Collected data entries
*** Block opens ***

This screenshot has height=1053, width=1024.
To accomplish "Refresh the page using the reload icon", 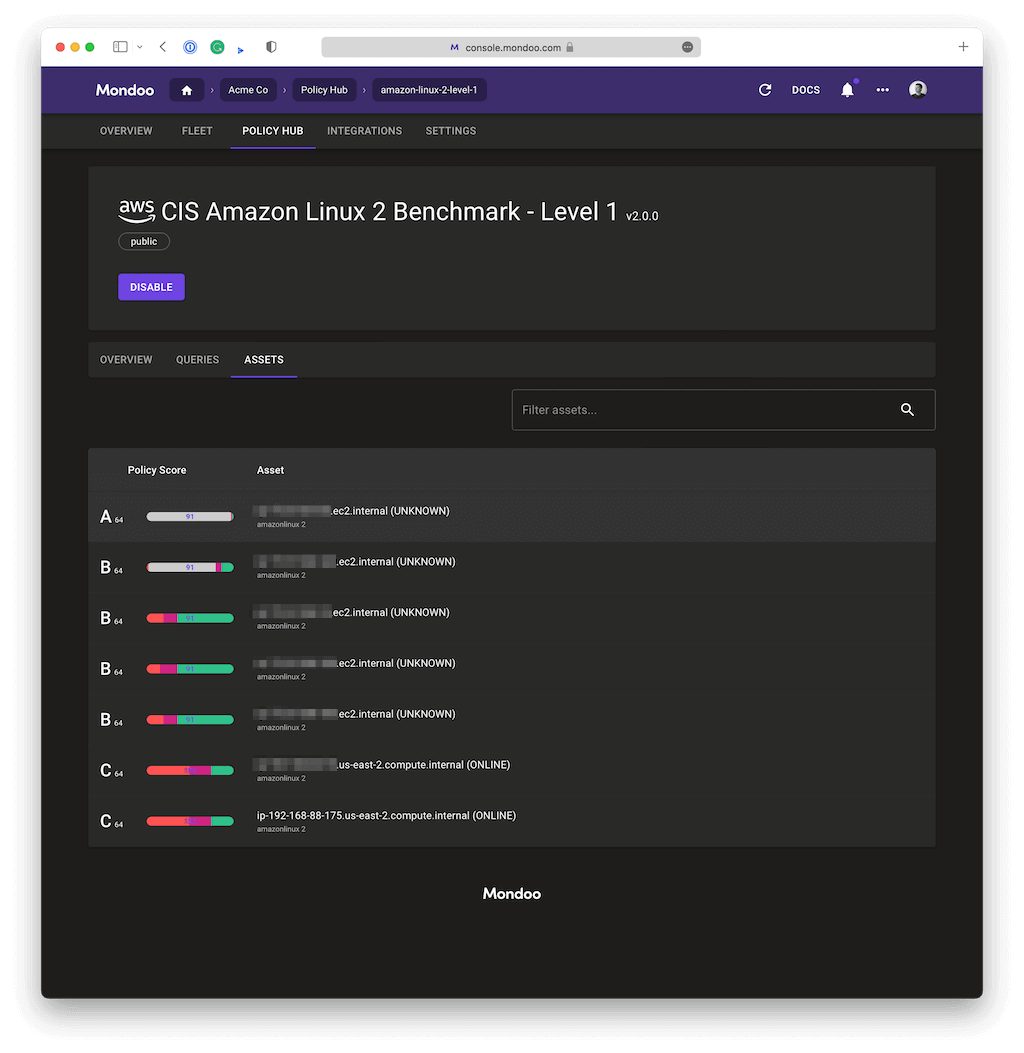I will (x=765, y=89).
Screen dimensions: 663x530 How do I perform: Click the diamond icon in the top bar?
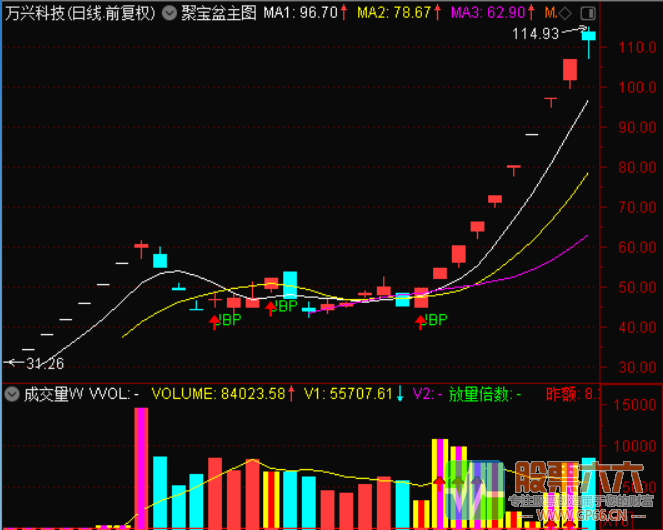point(567,13)
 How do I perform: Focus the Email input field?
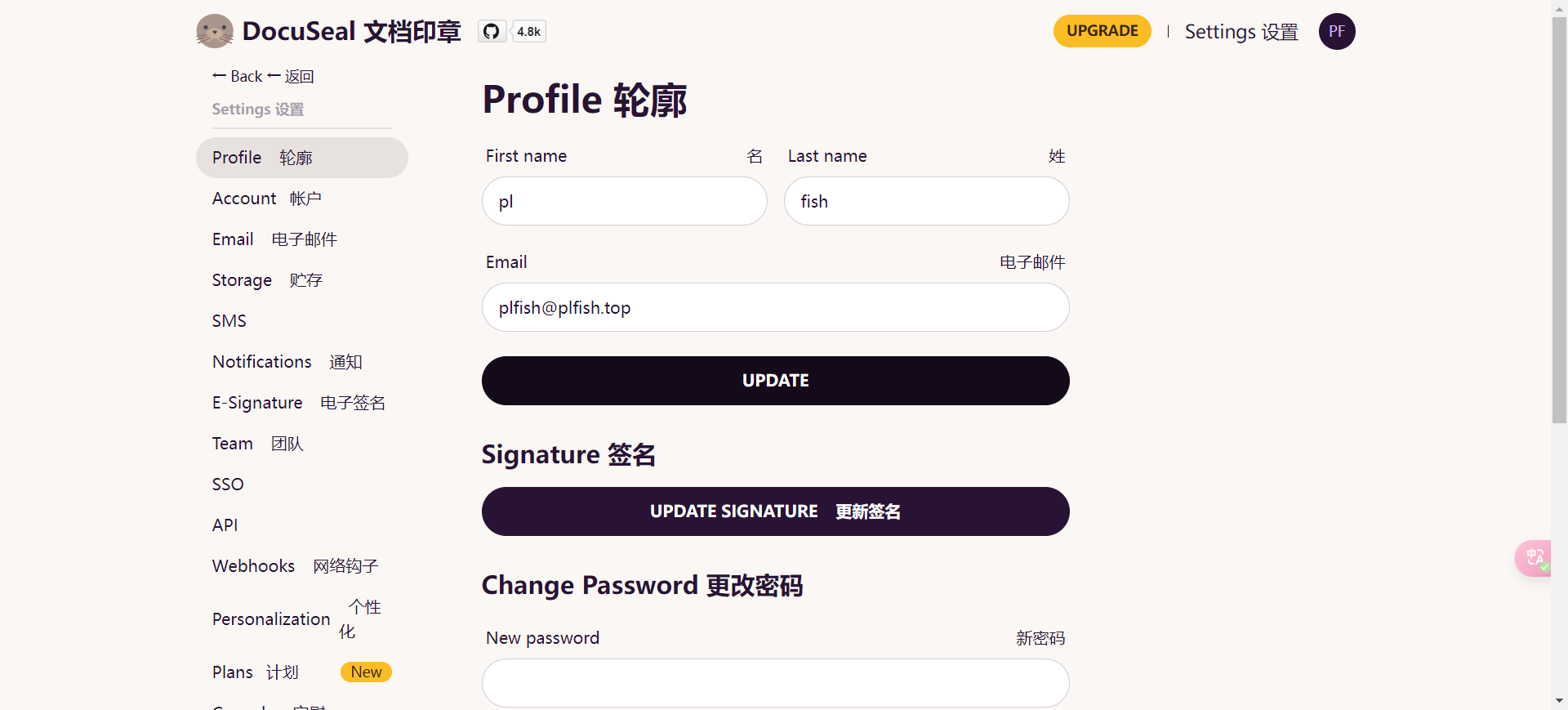(x=776, y=307)
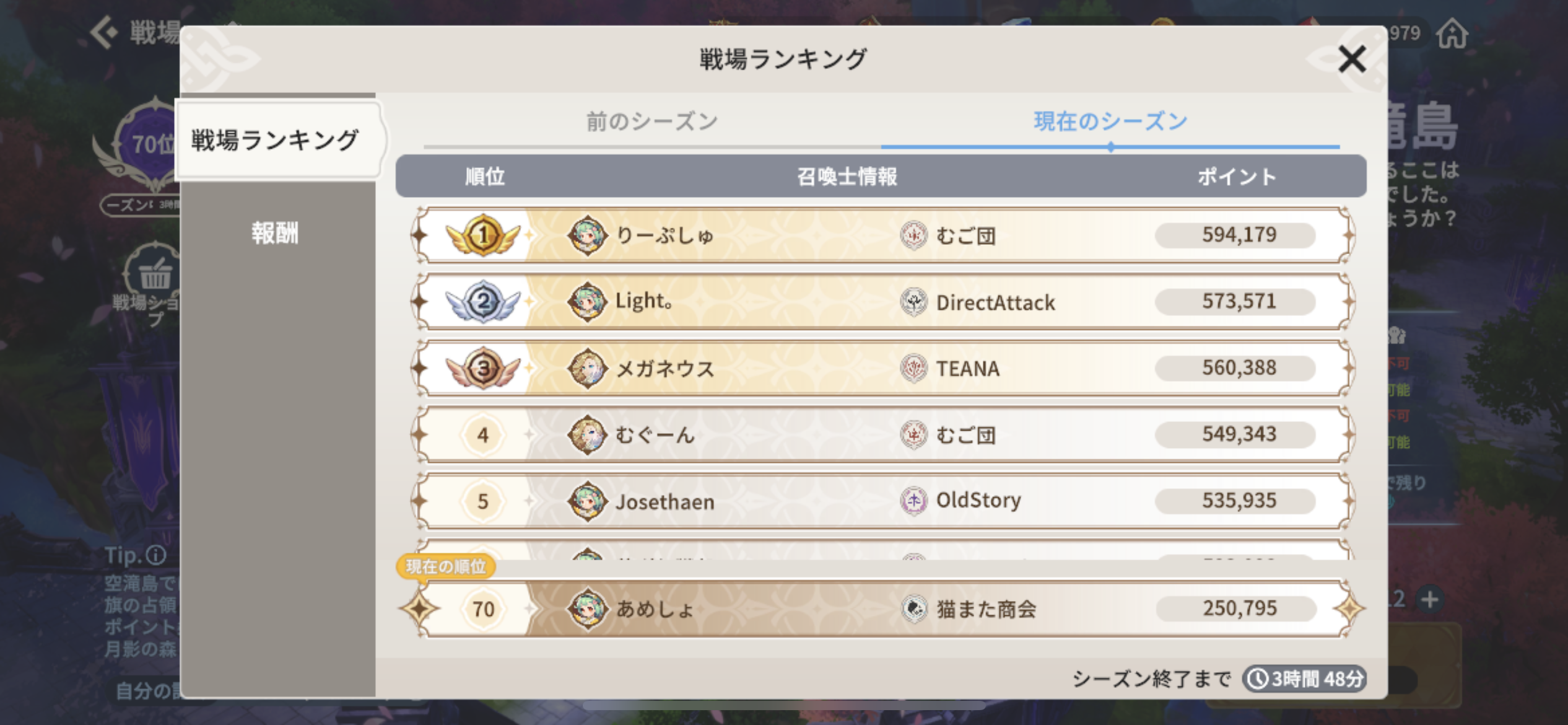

*** Block closes ***

After locating the line containing "Screen dimensions: 663x530" in the entries above, repeat only it and each later line through the end, exactly, without any pictures.

Screen dimensions: 663x530 How do I perform: Click the diamond icon in the top bar?
point(567,13)
 How do I perform: Focus the Email input field?
(x=776, y=307)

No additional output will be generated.